### TASK PROMPT
Look through the records below for the line holding "The width and height of the screenshot is (1102, 526).". Write it out exactly, with each following line through the line holding "Cancel Strongpoint Version".
START DATASET CONTENT
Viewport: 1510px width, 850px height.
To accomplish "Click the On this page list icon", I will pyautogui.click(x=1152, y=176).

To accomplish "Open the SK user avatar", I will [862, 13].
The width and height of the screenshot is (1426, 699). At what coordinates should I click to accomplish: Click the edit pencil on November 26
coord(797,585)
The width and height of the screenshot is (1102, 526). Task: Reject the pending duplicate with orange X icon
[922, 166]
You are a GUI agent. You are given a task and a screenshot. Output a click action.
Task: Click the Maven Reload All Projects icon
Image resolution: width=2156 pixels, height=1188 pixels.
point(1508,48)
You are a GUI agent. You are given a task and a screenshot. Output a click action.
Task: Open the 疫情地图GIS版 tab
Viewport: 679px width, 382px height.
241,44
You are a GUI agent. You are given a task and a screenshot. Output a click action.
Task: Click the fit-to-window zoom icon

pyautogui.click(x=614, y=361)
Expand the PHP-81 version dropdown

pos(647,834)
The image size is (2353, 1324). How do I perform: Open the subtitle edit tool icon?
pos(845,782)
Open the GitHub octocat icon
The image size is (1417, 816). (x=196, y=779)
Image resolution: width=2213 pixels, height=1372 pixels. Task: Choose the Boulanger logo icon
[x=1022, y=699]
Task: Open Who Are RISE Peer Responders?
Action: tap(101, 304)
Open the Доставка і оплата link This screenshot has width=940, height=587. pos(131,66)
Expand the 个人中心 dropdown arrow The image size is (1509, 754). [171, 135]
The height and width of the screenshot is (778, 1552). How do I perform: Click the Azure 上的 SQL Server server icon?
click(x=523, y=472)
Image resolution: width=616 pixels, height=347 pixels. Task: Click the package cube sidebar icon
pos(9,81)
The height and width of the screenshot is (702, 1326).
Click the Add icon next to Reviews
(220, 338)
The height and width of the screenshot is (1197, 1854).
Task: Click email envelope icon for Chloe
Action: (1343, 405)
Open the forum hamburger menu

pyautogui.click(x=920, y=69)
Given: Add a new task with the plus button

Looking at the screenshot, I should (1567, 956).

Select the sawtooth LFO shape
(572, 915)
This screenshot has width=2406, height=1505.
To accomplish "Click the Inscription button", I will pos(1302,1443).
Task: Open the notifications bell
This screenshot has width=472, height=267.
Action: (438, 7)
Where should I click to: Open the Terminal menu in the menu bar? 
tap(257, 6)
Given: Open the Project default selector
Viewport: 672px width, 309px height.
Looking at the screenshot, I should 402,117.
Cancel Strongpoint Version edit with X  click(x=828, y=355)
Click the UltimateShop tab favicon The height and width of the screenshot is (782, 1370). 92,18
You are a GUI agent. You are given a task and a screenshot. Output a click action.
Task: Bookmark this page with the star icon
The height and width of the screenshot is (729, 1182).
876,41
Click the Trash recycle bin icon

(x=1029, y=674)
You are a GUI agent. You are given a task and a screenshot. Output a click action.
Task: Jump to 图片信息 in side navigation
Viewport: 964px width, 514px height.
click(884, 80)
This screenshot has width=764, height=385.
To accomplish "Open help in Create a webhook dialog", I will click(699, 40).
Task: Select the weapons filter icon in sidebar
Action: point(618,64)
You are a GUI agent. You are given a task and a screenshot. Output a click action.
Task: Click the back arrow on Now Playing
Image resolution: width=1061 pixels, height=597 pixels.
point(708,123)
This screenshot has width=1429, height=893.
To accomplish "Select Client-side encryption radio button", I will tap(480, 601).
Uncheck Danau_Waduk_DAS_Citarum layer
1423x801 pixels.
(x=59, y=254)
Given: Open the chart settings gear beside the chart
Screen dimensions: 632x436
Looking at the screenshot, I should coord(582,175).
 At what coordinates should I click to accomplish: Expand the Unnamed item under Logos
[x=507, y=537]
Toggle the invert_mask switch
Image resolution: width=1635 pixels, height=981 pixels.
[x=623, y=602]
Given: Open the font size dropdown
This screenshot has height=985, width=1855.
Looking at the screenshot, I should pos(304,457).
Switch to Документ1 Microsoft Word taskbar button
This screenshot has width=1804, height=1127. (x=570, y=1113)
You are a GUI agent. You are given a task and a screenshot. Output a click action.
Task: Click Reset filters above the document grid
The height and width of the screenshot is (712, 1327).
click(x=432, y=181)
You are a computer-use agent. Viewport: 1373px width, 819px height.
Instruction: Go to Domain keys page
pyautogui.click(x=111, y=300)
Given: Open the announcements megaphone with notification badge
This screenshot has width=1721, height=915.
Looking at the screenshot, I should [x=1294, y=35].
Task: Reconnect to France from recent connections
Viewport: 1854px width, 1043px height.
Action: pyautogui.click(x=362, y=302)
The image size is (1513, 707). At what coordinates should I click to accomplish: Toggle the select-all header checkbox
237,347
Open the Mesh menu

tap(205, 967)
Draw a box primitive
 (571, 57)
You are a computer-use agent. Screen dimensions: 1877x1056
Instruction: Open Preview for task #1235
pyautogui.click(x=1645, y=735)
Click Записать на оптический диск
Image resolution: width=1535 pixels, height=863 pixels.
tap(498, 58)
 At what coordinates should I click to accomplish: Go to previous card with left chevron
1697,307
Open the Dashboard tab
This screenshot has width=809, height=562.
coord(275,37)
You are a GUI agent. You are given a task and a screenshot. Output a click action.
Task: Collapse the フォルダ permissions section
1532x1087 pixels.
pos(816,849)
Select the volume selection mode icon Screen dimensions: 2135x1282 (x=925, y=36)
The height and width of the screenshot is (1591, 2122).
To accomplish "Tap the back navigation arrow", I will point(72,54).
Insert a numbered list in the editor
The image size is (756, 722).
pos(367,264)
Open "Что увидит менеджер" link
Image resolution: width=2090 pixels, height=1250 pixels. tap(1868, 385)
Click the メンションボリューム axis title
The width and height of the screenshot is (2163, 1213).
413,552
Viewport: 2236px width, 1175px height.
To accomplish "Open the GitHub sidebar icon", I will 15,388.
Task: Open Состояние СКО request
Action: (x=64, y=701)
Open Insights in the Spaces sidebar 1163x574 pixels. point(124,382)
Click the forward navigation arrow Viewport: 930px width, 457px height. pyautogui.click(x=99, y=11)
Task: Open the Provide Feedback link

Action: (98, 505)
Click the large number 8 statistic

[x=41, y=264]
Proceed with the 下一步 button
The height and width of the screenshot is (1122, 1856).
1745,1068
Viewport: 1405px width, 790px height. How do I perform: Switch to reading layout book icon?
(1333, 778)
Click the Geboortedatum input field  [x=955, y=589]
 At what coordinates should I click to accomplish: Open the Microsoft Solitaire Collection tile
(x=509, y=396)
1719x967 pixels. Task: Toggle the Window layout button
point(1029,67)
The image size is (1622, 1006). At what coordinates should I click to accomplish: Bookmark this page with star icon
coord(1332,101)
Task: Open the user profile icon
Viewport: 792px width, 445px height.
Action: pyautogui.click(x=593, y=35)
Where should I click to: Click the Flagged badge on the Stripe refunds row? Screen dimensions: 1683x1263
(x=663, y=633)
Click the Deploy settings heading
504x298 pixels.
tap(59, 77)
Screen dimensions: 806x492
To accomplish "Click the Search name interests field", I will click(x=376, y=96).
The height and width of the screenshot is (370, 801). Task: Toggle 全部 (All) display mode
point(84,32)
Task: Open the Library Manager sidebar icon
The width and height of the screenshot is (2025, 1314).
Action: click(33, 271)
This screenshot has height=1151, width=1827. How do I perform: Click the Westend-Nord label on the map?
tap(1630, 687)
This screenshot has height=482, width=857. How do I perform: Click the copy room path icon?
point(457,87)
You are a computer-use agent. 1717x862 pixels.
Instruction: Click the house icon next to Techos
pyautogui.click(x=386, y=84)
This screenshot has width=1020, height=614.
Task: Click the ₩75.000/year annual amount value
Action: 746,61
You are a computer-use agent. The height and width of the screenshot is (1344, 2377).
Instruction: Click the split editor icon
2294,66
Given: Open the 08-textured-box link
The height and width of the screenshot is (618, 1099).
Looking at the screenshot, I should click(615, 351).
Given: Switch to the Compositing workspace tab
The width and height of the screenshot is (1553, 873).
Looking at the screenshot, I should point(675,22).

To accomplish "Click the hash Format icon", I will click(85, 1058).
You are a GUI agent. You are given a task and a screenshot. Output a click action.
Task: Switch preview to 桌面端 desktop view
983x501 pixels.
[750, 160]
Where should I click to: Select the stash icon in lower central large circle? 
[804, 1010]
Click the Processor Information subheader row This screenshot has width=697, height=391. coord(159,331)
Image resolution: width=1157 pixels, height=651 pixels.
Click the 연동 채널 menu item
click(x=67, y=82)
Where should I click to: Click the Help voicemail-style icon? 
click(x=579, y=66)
END DATASET CONTENT
### TASK RESULT
The width and height of the screenshot is (1102, 526). Task: Reject the pending duplicate with orange X icon
[922, 166]
You are a GUI agent. You are given a task and a screenshot. Output a click action.
Task: Click the Maven Reload All Projects icon
Image resolution: width=2156 pixels, height=1188 pixels.
point(1508,48)
You are a GUI agent. You are given a task and a screenshot. Output a click action.
Task: Open the 疫情地图GIS版 tab
Viewport: 679px width, 382px height.
241,44
You are a GUI agent. You are given a task and a screenshot. Output a click action.
Task: Click the fit-to-window zoom icon

pyautogui.click(x=614, y=361)
Expand the PHP-81 version dropdown

pos(647,834)
The image size is (2353, 1324). How do I perform: Open the subtitle edit tool icon?
pos(845,782)
Open the GitHub octocat icon
The image size is (1417, 816). (x=196, y=779)
Image resolution: width=2213 pixels, height=1372 pixels. Task: Choose the Boulanger logo icon
[x=1022, y=699]
Task: Open Who Are RISE Peer Responders?
Action: tap(101, 304)
Open the Доставка і оплата link This screenshot has width=940, height=587. pos(131,66)
Expand the 个人中心 dropdown arrow The image size is (1509, 754). [171, 135]
The height and width of the screenshot is (778, 1552). How do I perform: Click the Azure 上的 SQL Server server icon?
click(x=523, y=472)
Image resolution: width=616 pixels, height=347 pixels. Task: Click the package cube sidebar icon
pos(9,81)
The height and width of the screenshot is (702, 1326).
Click the Add icon next to Reviews
(220, 338)
The height and width of the screenshot is (1197, 1854).
Task: Click email envelope icon for Chloe
Action: (1343, 405)
Open the forum hamburger menu

pyautogui.click(x=920, y=69)
Given: Add a new task with the plus button

Looking at the screenshot, I should (1567, 956).

Select the sawtooth LFO shape
(572, 915)
This screenshot has width=2406, height=1505.
To accomplish "Click the Inscription button", I will pos(1302,1443).
Task: Open the notifications bell
This screenshot has width=472, height=267.
Action: (438, 7)
Where should I click to: Open the Terminal menu in the menu bar? 
tap(257, 6)
Given: Open the Project default selector
Viewport: 672px width, 309px height.
Looking at the screenshot, I should 402,117.
Cancel Strongpoint Version edit with X  click(x=828, y=355)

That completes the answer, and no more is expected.